# The Sorting Hat 
The sorting hat assigns new witches and wizards into the houses that they will join for the remainder of their stay at Hogwarts. ![Sorting Hat](https://vignette.wikia.nocookie.net/harrypotter/images/6/62/Sorting_Hat.png/revision/latest?cb=20161120072849)Presumably, the Hat uses some **prior knowledge** to inform its decision of where a student will best fit in. From a Machine Learning perspective we could view this process as a **classification** task: given some **labeled** data (for example, information about previous Hogwarts students (the **data**) and which house they belonged to (the **label/class**)) can we build a model that can **predict** which house a new student belongs to. 

### In order to understand the magical ways of the Hat, we will perform the following:
1. Generate a dataset *...mmhhm...* I mean survey some previous Hogwarts students
2. Do some basic visualization to investigate how our features separate the classes
3. Teach a machine learning model about previous students
4. Predict your house and visualize where you stand relative to past students!

In an attempt to organize things a bit, I've put some functions in a script called [sortinghat_functions.py](https://github.com/michaelsilverstein/TheSortingHat/blob/master/sortinghat_functions.py)

In [1]:
import pandas as pd
import numpy as np
import matplotlib.pyplot as plt
import seaborn as sns
import sortinghat_functions as sh

houses = ['Gryffindor', 'Hufflepuff', 'Ravenclaw', 'Slytherin']
palette = dict(zip(houses, ['red', 'gold', 'lightblue', 'green']))

# (1) Generate dataset
The Sorting Hat itself has been endowed with years upon years of knowledge about different students. Unforunately the Hat wasn't available to send me all of its data, so we will have to generate it ourself. In my opinion, generating datasets is a valuable exercise in and of itself. A machine learning dataset consists of a few components: **samples** (in this case, students), **features** (measured characteristics), and **class labels** (in this case, the house each student belonged to). In general, a machine learning **training set** (the dataset which contains previous measurements we wish to learn from), looks like this:

| Sample | Feature 1 | $\cdot\cdot\cdot$ | Feature N | Class |
| --- | --- | --- | --- | --- |
| Sample$_1$ | Observation$_{1,1}$ | $\cdot\cdot\cdot$ | Observation$_{1,N}$ | Class$_1$ |
|  $\cdot\cdot\cdot$ |  $\cdot\cdot\cdot$ | $\cdot\cdot\cdot$ | $\cdot\cdot\cdot$| $\cdot\cdot\cdot$ |
| Sample$_M$ | Observation$_{M,1}$ | $\cdot\cdot\cdot$ | Observation$_{M,N}$ | Class$_M$ |

Now, we have to imagine that the Sorting Hat has gathered information on all sorts of features, some of which will have more discriminatory power than others. For example, below is the height distribution of the students from each house. 
```python
"""Generate height example"""
# Assume same mean height, standard deviation, and class size for each house
mean_height = 5*12+7/12
std = 5
n = 20
# The seed for a random process establishes where the process "starts from". This allows us to 
# re
random_seed = 1

data = sh.generate_feature(mean_height, std, n, houses, random_seed)
df = pd.DataFrame(data, columns=['height', 'house'])
g = sns.FacetGrid(df, hue='house', aspect=2.5)
g.map(sns.kdeplot, 'height', shade=True).add_legend(title='House')
plt.xlabel('Height (in)')
plt.yticks([])
plt.show()
```
![Height distribution](figures/height_dist.png) 

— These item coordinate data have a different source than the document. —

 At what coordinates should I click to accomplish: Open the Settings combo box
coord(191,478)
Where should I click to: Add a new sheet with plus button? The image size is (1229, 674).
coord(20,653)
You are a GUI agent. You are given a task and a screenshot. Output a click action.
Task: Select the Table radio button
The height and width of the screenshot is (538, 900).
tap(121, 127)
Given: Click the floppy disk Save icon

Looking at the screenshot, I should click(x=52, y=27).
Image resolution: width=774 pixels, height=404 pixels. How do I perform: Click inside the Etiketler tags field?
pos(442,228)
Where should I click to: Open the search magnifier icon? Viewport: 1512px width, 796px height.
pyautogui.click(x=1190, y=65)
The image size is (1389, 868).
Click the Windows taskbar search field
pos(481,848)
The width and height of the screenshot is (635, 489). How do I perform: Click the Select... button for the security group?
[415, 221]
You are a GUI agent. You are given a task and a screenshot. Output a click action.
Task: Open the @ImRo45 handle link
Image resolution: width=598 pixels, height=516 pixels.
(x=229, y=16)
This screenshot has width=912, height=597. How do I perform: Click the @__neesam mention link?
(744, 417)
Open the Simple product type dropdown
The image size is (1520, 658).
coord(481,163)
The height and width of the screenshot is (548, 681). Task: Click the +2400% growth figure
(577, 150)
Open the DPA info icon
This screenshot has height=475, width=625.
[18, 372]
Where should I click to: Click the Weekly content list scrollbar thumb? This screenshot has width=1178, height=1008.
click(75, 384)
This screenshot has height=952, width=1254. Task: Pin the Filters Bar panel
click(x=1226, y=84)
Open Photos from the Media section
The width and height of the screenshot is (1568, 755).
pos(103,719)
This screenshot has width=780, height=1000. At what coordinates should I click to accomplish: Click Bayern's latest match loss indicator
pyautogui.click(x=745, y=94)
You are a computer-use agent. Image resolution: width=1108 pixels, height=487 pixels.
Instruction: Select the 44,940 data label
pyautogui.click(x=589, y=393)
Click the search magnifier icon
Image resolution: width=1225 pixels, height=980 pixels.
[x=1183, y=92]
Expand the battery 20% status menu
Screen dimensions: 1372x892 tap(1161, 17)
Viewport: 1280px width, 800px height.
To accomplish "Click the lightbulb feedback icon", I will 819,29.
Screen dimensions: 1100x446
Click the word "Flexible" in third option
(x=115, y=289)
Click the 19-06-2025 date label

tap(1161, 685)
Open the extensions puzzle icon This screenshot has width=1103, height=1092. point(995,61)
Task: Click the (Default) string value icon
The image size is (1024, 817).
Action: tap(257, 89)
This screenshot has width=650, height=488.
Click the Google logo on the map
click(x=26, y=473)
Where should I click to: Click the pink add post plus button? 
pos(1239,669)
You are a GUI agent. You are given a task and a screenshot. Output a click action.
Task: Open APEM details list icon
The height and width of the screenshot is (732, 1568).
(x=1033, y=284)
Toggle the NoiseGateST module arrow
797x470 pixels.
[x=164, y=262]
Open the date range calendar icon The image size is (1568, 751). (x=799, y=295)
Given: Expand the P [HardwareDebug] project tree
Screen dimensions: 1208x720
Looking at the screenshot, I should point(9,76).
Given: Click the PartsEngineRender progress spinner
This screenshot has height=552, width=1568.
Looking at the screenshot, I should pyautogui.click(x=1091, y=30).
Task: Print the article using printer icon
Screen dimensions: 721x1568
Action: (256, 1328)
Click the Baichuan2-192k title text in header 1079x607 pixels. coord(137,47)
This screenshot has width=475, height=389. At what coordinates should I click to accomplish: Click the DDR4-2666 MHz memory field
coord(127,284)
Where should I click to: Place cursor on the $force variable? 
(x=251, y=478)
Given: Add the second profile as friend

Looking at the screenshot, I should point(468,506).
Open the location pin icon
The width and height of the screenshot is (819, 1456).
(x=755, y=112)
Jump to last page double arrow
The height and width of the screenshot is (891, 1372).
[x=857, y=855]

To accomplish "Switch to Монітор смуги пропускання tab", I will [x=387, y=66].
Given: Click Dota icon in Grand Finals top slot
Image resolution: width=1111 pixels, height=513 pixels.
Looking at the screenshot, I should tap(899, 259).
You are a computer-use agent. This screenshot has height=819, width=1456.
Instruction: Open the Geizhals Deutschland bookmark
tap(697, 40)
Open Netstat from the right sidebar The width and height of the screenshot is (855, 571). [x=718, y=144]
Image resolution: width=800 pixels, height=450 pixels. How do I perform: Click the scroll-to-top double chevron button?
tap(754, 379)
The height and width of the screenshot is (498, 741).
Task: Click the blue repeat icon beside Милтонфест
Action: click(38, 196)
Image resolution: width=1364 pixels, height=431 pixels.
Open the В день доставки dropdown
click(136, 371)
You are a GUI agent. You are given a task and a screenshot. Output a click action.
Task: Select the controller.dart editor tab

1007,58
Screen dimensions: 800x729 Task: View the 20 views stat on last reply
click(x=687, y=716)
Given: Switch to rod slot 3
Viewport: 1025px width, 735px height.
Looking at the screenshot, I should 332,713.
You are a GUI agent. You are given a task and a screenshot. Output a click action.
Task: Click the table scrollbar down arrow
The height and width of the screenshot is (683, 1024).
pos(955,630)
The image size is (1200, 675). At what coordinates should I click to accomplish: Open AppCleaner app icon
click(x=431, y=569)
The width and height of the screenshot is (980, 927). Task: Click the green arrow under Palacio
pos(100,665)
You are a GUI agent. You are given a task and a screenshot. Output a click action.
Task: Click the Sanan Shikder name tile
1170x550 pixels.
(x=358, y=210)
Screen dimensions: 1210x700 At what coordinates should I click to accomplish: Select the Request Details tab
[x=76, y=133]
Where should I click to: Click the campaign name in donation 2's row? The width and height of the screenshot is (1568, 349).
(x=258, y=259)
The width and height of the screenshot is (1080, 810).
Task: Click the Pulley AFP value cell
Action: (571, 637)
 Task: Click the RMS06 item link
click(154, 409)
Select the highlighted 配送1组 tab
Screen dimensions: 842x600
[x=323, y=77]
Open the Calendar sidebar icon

As we can see it doesn't seem like this feature (height) does not provide much discriminatory power between the different classes (as in, if all we knew about the students was their height we would have very little ability to distinguish which ones belonged to which house). Below we will generate data for some more features we believe the Hat may have observed.